WORK TASK 1 => In the news excerpt, why are employers able to "lay a trap" for workers when granting leave? Answer in one to three sentences.
WORK TASK 2 =>
Answer these questions from the news excerpt:
(a) What is the legal limit on the leave?
(b) What organization did Ellen Messing formerly lead?
(c) Which union are the laundry workers seeking to represent them?
WORK TASK 3 => Extend the news excerpt on leave rights and the Carousel laundry strike, starting after its last sentence.

PASSAGE FOR REVIEW =>

The possible ramifications flowing from the case will not be missed by employers. Knowing that the overwhelming number of workers are not aware of the their rights due to the byzantine structure of law, they can essentially lay a trap for workers by granting a leave without informing them it is federally mandated or that it has a legal limit of 12 weeks.
Ellen Messing, former president of the Massachusetts Employment Lawyers’ Association, told the Boston Globe, “‘‘Most employees, despite the publicity, are not familiar with the Family and Medical Leave Act. They do not know that it is 12 weeks. They do not know they could be fired after 12 weeks and one day because they stayed out too long. The reason they must be notified of their rights is so they can act accordingly.”
Laundry workers strike for union representation
Some 35 laundry workers continue to maintain their picket lines since walking out against Carousel, a Chicago-area company that rents fine linens. The workers, mostly young Latino women, are seeking union representation by the United Needletrades, Industrial and Textile Employees (UNITE).

RECORDS =>
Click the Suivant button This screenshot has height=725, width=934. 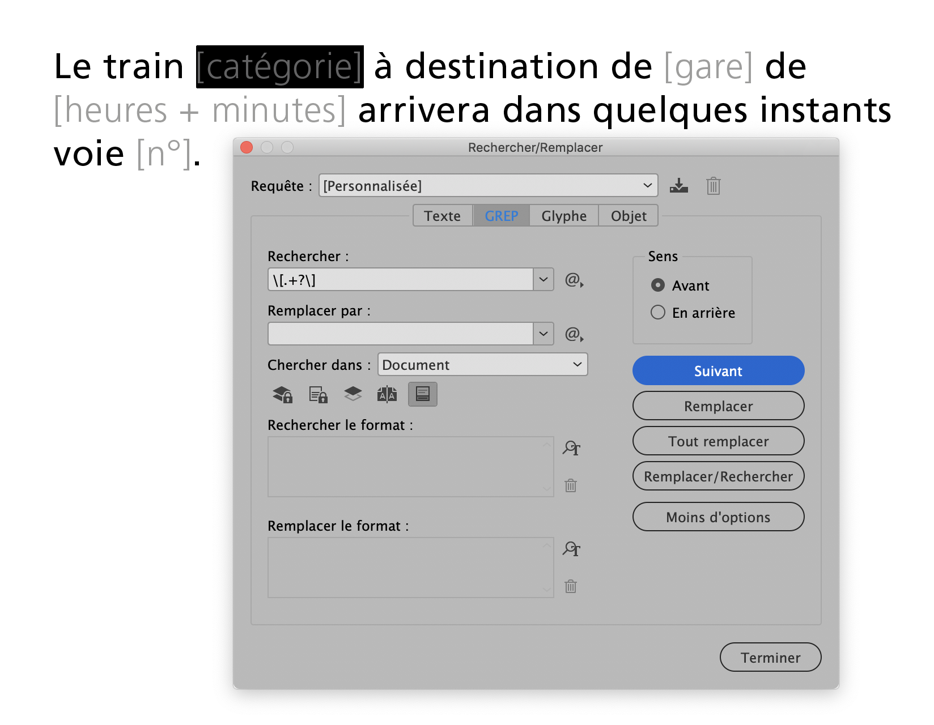coord(719,371)
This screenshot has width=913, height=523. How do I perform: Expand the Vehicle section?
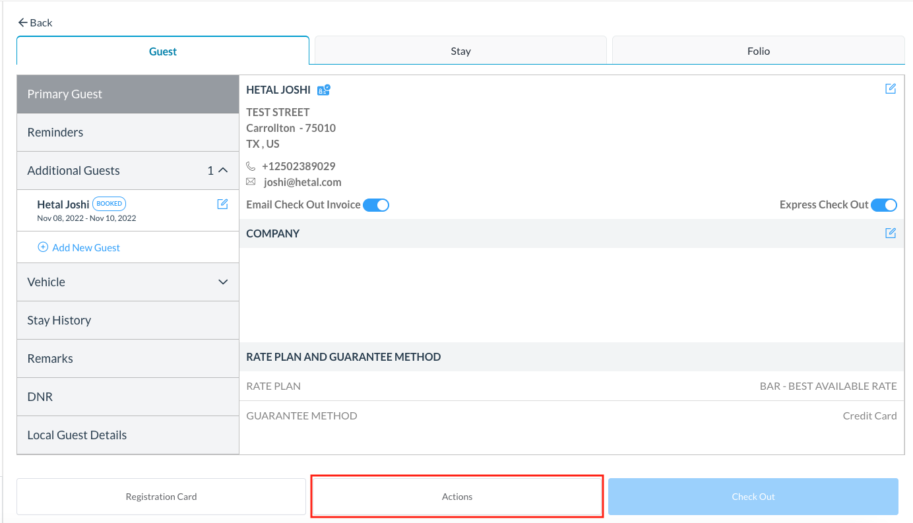click(x=223, y=282)
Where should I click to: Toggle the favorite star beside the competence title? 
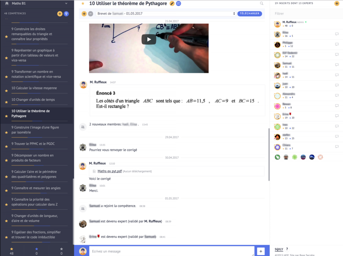pyautogui.click(x=83, y=3)
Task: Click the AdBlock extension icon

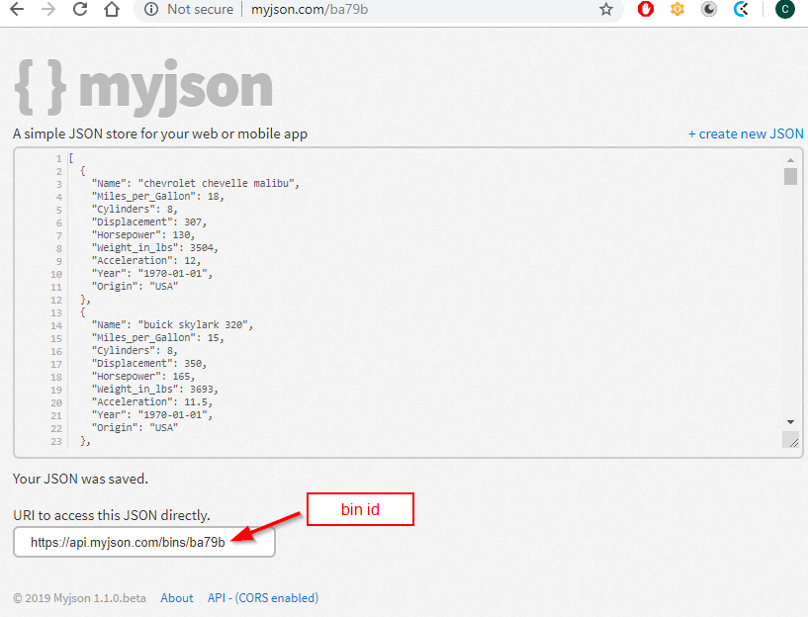Action: pos(645,11)
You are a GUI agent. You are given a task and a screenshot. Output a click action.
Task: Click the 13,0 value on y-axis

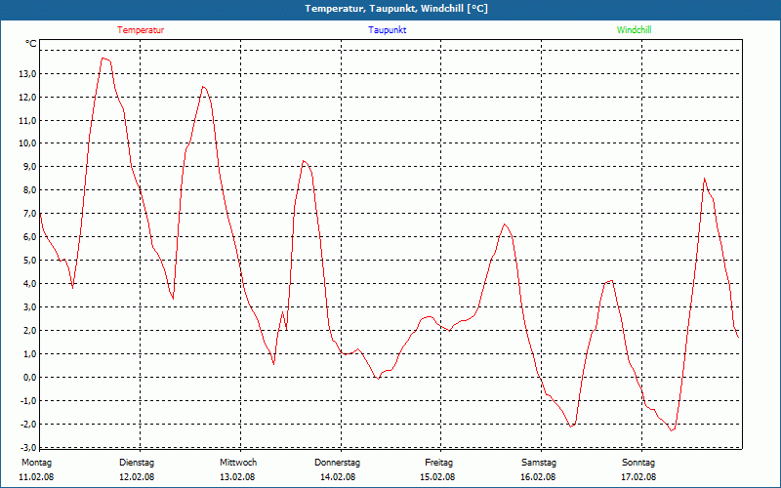[27, 74]
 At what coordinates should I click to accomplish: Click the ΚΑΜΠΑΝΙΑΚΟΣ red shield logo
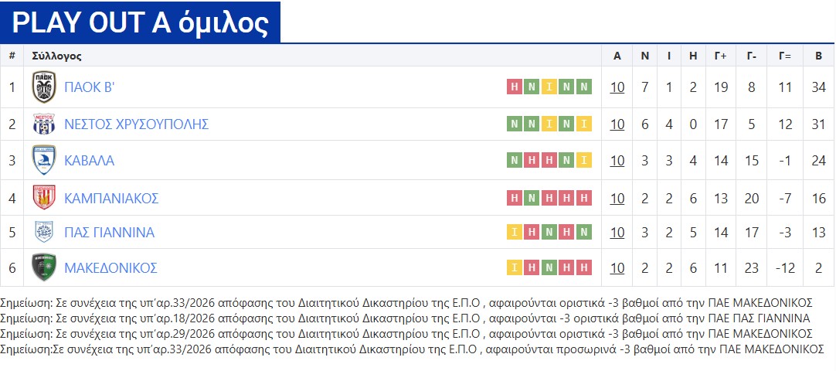click(x=44, y=198)
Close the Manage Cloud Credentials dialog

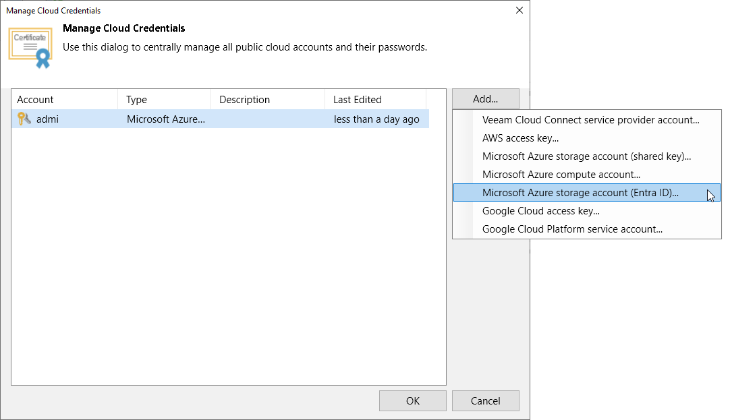click(x=519, y=10)
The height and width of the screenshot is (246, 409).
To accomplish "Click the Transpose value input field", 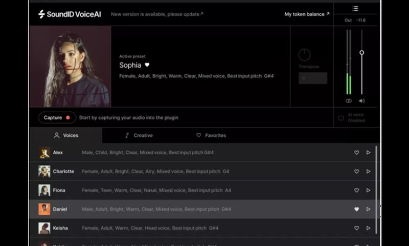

ANSWER AREA 1 => Most workers do not know their rights because the structure of the law is byzantine. An employer can therefore grant a leave without telling the worker that it is federally mandated or that it has a legal limit of 12 weeks.

ANSWER AREA 2 =>
(a) 12 weeks.
(b) The Massachusetts Employment Lawyers' Association.
(c) The United Needletrades, Industrial and Textile Employees (UNITE).

ANSWER AREA 3 =>
Workers became frustrated because, despite years of service, they only receive $5.15 an hour. By finding part-time work and receiving food, clothing and other donations from other workers, they have been able to continue their struggle.
“It isn’t easy now,” said Consuelo Toledo, one of the strikers, “but if we didn’t take this step, how else were we going to get a higher salary? My oldest son is already asking about a computer. They need new clothes because they grow every year. But our salaries aren’t growing.”
Carousel’s owner claims he will abide by a National Labor Relations Board election to settle the issue of unionization. But UNITE is holding out for a third party from the community to oversee the vote in order to avoid any possible intimidation.
Retired firefighters charge union with discrimination
Boston firefighters who retired between 1999 and 2001 are charging that their union cut them out of a deal that bought back sick leave from firefighters. The agreement was based on the number of years of service and averaged about $18,000 per firefighter. The contract between the city and Firefighters Local 718 runs from 1999 to 2003. However it later emerged that only firefighters who retired after September 1, 2001 were eligible to collect the payment.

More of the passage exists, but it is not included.